Speaker
Description
Superconducting magnets play a critical role in a wide range of applications, including their use as an enabling technology for fusion energy. However, ensuring their reliable operation requires robust monitoring techniques to prevent catastrophic magnet failure. Fiber optic sensors have emerged as a promising solution to address this technical gap, offering distributed, online strain and temperature measurements. Prior research has demonstrated that optical fibers can be successfully integrated into superconducting magnets, though further optimization is needed to maximize their performance and reliability.
This contribution presents recent progress at Penn State and collaborating institutions in the development of fiber optic sensing techniques for in-situ health monitoring of superconducting magnets. The work includes advancements in Rayleigh scattering-based Optical Frequency Domain Reflectometry (OFDR), particularly improvements in sensing length, measurement rate, and characterization of its response to vibrations and AC current operation. Additionally, new developments in Brillouin scattering-based Optical Time Domain Reflectometry (B-OTDR) for cryogenic applications are highlighted, with a focus on performance below 40 K. Results of a novel technique based on coherent-phase Optical Time Domain Reflectometry (cp-OTDR) are also presented, including its potential and current limitations in cryogenic environments. Further, we present the cryogenic characterization of a novel type of Fiber Bragg Grating (FBG) that can be inscribed in a wide range of optical fiber material compositions, enabling higher radiation tolerance for fusion reactor environments.

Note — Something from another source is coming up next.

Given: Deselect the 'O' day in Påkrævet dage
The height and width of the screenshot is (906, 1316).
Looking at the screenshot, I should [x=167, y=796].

The effects of ionizing radiation on these sensing techniques are also investigated, since the optical fibers are to be integrated into systems exposed to ionizing radiation, such as particle accelerators and fusion reactors. Optical fibers Emphasis is placed on understanding how cryogenic irradiation influences sensor performance compared to room-temperature irradiation. Finally, we explore new concepts for integrating optical fibers into pancake coil configurations, including both insulated and non-insulated coil designs.
These advancements mark a step forward toward the deployment of fiber optic sensors as a tool for preventing failure of superconducting magnets operated in complex environments.